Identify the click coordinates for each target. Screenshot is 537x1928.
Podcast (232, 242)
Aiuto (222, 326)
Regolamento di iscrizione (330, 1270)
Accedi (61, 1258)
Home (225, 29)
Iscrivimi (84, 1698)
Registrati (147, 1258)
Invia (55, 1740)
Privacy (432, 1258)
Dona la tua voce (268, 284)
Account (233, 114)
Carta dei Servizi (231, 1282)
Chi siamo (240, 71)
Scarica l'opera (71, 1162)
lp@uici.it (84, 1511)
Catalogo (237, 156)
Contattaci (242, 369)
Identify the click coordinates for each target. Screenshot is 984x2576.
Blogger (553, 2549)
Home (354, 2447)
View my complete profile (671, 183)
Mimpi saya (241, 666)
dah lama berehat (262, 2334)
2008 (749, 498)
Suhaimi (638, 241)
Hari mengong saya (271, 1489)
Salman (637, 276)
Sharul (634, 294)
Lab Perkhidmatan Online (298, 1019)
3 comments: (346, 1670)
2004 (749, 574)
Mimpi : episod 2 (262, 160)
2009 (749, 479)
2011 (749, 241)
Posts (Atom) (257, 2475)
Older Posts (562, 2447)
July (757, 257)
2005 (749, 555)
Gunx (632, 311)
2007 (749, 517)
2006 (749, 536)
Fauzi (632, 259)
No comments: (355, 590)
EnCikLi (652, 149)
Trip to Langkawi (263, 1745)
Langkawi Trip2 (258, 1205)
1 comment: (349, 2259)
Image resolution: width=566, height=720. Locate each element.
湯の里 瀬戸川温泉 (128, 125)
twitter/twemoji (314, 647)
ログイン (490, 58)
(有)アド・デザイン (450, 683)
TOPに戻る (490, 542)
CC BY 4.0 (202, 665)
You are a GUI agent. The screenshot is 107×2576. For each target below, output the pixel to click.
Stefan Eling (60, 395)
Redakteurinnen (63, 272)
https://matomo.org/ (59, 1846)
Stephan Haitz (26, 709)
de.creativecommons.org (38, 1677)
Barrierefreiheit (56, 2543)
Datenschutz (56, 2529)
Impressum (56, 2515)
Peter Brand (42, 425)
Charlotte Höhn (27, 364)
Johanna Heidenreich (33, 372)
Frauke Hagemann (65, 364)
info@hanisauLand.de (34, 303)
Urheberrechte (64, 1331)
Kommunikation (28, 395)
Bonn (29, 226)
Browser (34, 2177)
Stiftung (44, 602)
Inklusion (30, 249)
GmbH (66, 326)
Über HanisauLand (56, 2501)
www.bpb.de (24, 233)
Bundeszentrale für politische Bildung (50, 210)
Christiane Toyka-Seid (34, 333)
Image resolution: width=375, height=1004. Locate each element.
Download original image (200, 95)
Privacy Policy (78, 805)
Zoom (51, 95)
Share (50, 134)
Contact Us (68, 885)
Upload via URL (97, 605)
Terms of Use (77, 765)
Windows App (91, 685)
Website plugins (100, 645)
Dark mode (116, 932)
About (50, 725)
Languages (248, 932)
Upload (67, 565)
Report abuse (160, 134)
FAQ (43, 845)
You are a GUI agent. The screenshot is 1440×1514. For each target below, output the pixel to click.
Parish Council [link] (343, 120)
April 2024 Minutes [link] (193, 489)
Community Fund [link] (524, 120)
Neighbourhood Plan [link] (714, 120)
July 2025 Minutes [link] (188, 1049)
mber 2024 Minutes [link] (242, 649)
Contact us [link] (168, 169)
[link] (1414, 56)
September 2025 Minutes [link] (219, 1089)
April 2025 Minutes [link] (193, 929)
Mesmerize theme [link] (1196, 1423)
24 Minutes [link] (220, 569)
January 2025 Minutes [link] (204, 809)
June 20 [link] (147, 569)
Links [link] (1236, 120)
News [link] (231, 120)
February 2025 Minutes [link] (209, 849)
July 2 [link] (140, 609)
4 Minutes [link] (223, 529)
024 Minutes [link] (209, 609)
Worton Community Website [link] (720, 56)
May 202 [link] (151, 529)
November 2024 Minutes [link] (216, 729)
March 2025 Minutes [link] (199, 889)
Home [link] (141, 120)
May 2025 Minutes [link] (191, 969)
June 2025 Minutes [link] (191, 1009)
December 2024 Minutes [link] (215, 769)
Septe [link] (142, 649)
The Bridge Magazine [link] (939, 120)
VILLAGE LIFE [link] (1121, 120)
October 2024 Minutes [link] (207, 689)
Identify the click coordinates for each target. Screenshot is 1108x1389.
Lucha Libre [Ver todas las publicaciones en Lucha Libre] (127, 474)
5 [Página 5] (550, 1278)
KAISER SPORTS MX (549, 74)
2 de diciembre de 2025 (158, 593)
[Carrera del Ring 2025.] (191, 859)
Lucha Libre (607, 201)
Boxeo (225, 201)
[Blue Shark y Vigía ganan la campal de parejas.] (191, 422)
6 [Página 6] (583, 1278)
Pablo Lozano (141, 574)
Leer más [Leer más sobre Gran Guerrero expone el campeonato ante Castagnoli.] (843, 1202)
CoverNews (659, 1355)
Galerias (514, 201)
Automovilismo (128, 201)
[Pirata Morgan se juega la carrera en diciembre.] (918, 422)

━━━━━━━━━━━━━━━━━━━━━━━━━━━━━━

TASK GOAL » Reproduce without any change the records above, from their first line through the line containing "Contattaci (242, 369)", including both of those lines.

CORRECT OUTPUT »
Identify the click coordinates for each target. Screenshot is 537x1928.
Podcast (232, 242)
Aiuto (222, 326)
Regolamento di iscrizione (330, 1270)
Accedi (61, 1258)
Home (225, 29)
Iscrivimi (84, 1698)
Registrati (147, 1258)
Invia (55, 1740)
Privacy (432, 1258)
Dona la tua voce (268, 284)
Account (233, 114)
Carta dei Servizi (231, 1282)
Chi siamo (240, 71)
Scarica l'opera (71, 1162)
lp@uici.it (84, 1511)
Catalogo (237, 156)
Contattaci (242, 369)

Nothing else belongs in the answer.